▸ **Records for the exercise**:

---------------

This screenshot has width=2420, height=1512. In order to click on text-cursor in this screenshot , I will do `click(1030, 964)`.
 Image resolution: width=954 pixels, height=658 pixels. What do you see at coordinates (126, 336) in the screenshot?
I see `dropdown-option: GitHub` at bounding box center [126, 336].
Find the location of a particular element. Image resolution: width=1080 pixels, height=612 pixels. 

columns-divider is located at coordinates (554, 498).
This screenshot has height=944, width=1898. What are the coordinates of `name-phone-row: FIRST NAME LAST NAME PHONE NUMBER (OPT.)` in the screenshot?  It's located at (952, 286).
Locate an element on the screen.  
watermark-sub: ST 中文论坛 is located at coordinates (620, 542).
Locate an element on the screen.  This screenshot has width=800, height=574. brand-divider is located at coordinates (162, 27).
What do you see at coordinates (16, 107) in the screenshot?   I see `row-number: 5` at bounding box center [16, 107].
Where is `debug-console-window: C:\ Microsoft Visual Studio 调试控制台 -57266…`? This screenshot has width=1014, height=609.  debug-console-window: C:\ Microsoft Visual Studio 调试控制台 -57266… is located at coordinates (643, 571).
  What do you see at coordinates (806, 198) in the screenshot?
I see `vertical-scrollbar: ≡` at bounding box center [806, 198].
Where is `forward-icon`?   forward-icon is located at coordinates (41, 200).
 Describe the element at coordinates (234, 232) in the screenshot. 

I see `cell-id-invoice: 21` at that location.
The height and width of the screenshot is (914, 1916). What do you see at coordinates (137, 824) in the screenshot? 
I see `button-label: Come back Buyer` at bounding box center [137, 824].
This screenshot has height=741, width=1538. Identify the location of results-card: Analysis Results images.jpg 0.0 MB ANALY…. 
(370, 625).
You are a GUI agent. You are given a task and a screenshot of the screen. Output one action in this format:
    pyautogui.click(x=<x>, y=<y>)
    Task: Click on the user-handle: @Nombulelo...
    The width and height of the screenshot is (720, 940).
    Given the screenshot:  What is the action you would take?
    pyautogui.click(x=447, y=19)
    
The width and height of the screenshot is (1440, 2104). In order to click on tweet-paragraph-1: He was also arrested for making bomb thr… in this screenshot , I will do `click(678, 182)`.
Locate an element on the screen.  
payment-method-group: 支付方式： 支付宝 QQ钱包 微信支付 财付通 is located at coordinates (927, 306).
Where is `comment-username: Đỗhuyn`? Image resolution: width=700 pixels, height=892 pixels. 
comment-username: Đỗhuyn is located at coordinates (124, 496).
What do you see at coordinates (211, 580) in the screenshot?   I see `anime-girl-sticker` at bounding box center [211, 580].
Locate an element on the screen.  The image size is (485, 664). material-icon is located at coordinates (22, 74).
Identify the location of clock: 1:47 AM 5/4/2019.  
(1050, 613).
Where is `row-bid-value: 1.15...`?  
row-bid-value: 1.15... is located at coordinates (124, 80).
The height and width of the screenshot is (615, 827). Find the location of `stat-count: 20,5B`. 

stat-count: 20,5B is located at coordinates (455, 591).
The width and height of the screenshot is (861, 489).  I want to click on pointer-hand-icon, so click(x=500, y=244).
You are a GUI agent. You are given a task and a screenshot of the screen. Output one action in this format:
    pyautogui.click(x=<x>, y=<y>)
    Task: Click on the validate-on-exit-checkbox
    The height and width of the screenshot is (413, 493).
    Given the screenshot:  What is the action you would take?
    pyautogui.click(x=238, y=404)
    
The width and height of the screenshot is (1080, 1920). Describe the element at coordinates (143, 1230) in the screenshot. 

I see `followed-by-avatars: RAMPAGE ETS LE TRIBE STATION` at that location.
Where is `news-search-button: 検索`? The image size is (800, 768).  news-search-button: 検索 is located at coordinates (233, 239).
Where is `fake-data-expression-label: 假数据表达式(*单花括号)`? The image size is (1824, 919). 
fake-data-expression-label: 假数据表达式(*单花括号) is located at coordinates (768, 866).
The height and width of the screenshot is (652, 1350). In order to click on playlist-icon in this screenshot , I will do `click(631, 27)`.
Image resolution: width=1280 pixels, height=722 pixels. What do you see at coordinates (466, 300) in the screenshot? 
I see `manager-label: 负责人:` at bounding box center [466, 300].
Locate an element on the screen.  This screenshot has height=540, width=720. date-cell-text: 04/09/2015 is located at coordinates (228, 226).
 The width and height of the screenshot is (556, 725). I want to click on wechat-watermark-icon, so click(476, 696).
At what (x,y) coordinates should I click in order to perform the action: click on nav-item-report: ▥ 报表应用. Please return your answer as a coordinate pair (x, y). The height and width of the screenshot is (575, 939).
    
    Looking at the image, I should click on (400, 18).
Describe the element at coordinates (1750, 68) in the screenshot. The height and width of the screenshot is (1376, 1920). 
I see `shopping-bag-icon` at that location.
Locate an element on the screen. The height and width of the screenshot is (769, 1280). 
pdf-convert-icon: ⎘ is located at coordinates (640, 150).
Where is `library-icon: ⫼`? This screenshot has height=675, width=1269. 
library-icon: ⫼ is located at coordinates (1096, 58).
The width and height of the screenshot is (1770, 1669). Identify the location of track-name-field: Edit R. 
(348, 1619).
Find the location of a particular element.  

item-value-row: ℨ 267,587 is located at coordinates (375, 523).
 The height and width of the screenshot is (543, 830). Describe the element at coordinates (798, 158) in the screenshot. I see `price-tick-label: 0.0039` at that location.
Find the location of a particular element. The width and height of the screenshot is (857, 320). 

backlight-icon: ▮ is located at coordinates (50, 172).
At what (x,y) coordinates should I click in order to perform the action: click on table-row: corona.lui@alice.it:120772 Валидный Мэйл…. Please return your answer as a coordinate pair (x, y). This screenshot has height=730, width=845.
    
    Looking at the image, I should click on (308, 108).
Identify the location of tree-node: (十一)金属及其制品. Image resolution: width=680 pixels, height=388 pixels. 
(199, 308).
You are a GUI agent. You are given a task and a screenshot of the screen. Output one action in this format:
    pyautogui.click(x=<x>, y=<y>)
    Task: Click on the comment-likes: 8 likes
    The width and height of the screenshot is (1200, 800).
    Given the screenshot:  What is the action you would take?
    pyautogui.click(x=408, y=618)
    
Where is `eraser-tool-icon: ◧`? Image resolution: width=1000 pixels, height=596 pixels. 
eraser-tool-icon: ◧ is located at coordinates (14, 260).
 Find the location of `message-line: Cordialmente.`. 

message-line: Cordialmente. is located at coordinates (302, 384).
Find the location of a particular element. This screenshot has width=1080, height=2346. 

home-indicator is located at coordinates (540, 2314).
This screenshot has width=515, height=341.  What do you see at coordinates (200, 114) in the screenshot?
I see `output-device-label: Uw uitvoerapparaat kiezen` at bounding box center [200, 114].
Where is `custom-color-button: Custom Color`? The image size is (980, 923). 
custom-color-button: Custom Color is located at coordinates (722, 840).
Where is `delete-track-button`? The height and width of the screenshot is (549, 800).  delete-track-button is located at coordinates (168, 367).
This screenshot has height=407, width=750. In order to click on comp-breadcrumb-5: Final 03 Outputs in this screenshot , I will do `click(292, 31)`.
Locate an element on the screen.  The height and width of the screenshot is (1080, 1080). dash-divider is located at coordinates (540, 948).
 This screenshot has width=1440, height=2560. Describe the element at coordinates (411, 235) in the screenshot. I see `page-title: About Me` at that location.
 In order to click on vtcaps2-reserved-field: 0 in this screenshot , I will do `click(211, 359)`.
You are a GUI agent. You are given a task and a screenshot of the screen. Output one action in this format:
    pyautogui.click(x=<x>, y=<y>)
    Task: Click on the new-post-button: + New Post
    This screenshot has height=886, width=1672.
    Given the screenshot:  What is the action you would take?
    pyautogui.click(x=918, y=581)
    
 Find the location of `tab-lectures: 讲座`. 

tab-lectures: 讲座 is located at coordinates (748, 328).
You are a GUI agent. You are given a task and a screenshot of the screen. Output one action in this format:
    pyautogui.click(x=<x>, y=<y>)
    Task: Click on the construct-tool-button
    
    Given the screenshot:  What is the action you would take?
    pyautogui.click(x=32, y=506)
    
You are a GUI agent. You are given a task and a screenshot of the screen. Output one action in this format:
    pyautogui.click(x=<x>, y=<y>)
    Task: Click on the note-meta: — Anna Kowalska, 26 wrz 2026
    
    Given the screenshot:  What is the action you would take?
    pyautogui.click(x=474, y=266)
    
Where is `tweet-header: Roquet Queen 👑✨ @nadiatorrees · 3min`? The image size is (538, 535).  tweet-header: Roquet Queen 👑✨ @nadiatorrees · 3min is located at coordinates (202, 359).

---------------

▸ **Task requirements**: Reproduce the records verbatim from the line containing "coordinates (233, 239)." through the line containing "The height and width of the screenshot is (652, 1350).", including both of those lines.

▸ **Expected answer**:
Where is `news-search-button: 検索`? The image size is (800, 768).  news-search-button: 検索 is located at coordinates (233, 239).
Where is `fake-data-expression-label: 假数据表达式(*单花括号)`? The image size is (1824, 919). 
fake-data-expression-label: 假数据表达式(*单花括号) is located at coordinates (768, 866).
The height and width of the screenshot is (652, 1350). In order to click on playlist-icon in this screenshot , I will do `click(631, 27)`.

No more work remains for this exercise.